→ **PROMPT**
Rewrite all of the rows below, putting "Give the position of" wherever "Identify the location of" appears and leaving everything else unchanged.
___ SUPPLIED ENTRIES ___
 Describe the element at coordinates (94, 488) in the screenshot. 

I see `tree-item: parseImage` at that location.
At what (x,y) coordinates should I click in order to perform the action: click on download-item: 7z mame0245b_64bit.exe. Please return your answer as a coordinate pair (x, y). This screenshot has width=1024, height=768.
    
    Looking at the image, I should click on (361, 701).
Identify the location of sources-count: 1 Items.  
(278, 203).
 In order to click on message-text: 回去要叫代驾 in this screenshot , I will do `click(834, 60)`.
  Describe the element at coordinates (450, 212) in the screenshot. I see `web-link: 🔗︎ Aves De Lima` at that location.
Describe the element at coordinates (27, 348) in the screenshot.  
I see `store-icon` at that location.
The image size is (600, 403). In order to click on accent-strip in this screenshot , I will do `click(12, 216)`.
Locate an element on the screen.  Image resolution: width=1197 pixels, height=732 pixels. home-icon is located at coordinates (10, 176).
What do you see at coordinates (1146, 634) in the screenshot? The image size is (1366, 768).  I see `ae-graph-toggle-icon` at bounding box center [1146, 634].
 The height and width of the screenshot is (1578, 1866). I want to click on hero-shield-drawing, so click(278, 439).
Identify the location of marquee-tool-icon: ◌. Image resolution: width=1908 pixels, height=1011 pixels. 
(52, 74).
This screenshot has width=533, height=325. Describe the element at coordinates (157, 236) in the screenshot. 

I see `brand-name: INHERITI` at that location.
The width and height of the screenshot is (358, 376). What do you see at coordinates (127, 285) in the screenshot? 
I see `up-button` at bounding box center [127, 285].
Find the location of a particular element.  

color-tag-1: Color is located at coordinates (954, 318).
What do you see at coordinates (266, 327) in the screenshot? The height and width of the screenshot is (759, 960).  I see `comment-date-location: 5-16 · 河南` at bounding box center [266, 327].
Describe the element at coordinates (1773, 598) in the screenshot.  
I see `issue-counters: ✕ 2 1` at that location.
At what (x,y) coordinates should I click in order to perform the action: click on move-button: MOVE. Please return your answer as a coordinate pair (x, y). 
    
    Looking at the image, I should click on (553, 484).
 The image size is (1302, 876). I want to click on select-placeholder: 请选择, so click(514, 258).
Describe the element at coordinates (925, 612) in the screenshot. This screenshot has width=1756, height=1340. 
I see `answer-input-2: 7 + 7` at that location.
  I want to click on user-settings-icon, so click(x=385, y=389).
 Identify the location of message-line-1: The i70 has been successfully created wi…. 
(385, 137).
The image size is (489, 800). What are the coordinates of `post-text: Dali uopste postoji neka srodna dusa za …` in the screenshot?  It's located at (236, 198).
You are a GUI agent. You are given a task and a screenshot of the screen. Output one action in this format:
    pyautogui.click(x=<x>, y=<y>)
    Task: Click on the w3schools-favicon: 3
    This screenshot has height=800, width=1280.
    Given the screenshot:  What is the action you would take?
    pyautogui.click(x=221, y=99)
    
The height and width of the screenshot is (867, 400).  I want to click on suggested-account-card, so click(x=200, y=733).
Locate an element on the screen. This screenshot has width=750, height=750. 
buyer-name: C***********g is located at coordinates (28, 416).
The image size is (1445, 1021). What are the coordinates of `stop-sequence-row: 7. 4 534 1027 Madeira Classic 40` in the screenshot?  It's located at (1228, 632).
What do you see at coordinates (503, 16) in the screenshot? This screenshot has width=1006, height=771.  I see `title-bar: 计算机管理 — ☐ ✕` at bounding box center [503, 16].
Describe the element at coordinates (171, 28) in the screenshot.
___
→ **OUTPUT**
 Describe the element at coordinates (94, 488) in the screenshot. 

I see `tree-item: parseImage` at that location.
At what (x,y) coordinates should I click in order to perform the action: click on download-item: 7z mame0245b_64bit.exe. Please return your answer as a coordinate pair (x, y). This screenshot has width=1024, height=768.
    
    Looking at the image, I should click on (361, 701).
Give the position of sources-count: 1 Items.  
(278, 203).
 In order to click on message-text: 回去要叫代驾 in this screenshot , I will do `click(834, 60)`.
  Describe the element at coordinates (450, 212) in the screenshot. I see `web-link: 🔗︎ Aves De Lima` at that location.
Describe the element at coordinates (27, 348) in the screenshot.  
I see `store-icon` at that location.
The image size is (600, 403). In order to click on accent-strip in this screenshot , I will do `click(12, 216)`.
Locate an element on the screen.  Image resolution: width=1197 pixels, height=732 pixels. home-icon is located at coordinates (10, 176).
What do you see at coordinates (1146, 634) in the screenshot? The image size is (1366, 768).  I see `ae-graph-toggle-icon` at bounding box center [1146, 634].
 The height and width of the screenshot is (1578, 1866). I want to click on hero-shield-drawing, so click(278, 439).
Give the position of marquee-tool-icon: ◌. Image resolution: width=1908 pixels, height=1011 pixels. 
(52, 74).
This screenshot has width=533, height=325. Describe the element at coordinates (157, 236) in the screenshot. 

I see `brand-name: INHERITI` at that location.
The width and height of the screenshot is (358, 376). What do you see at coordinates (127, 285) in the screenshot? 
I see `up-button` at bounding box center [127, 285].
Find the location of a particular element.  

color-tag-1: Color is located at coordinates (954, 318).
What do you see at coordinates (266, 327) in the screenshot? The height and width of the screenshot is (759, 960).  I see `comment-date-location: 5-16 · 河南` at bounding box center [266, 327].
Describe the element at coordinates (1773, 598) in the screenshot.  
I see `issue-counters: ✕ 2 1` at that location.
At what (x,y) coordinates should I click in order to perform the action: click on move-button: MOVE. Please return your answer as a coordinate pair (x, y). 
    
    Looking at the image, I should click on (553, 484).
 The image size is (1302, 876). I want to click on select-placeholder: 请选择, so click(514, 258).
Describe the element at coordinates (925, 612) in the screenshot. This screenshot has width=1756, height=1340. 
I see `answer-input-2: 7 + 7` at that location.
  I want to click on user-settings-icon, so click(x=385, y=389).
 Give the position of message-line-1: The i70 has been successfully created wi…. 
(385, 137).
The image size is (489, 800). What are the coordinates of `post-text: Dali uopste postoji neka srodna dusa za …` in the screenshot?  It's located at (236, 198).
You are a GUI agent. You are given a task and a screenshot of the screen. Output one action in this format:
    pyautogui.click(x=<x>, y=<y>)
    Task: Click on the w3schools-favicon: 3
    This screenshot has height=800, width=1280.
    Given the screenshot:  What is the action you would take?
    pyautogui.click(x=221, y=99)
    
The height and width of the screenshot is (867, 400).  I want to click on suggested-account-card, so click(x=200, y=733).
Locate an element on the screen. This screenshot has width=750, height=750. 
buyer-name: C***********g is located at coordinates (28, 416).
The image size is (1445, 1021). What are the coordinates of `stop-sequence-row: 7. 4 534 1027 Madeira Classic 40` in the screenshot?  It's located at (1228, 632).
What do you see at coordinates (503, 16) in the screenshot? This screenshot has width=1006, height=771.  I see `title-bar: 计算机管理 — ☐ ✕` at bounding box center [503, 16].
Describe the element at coordinates (171, 28) in the screenshot.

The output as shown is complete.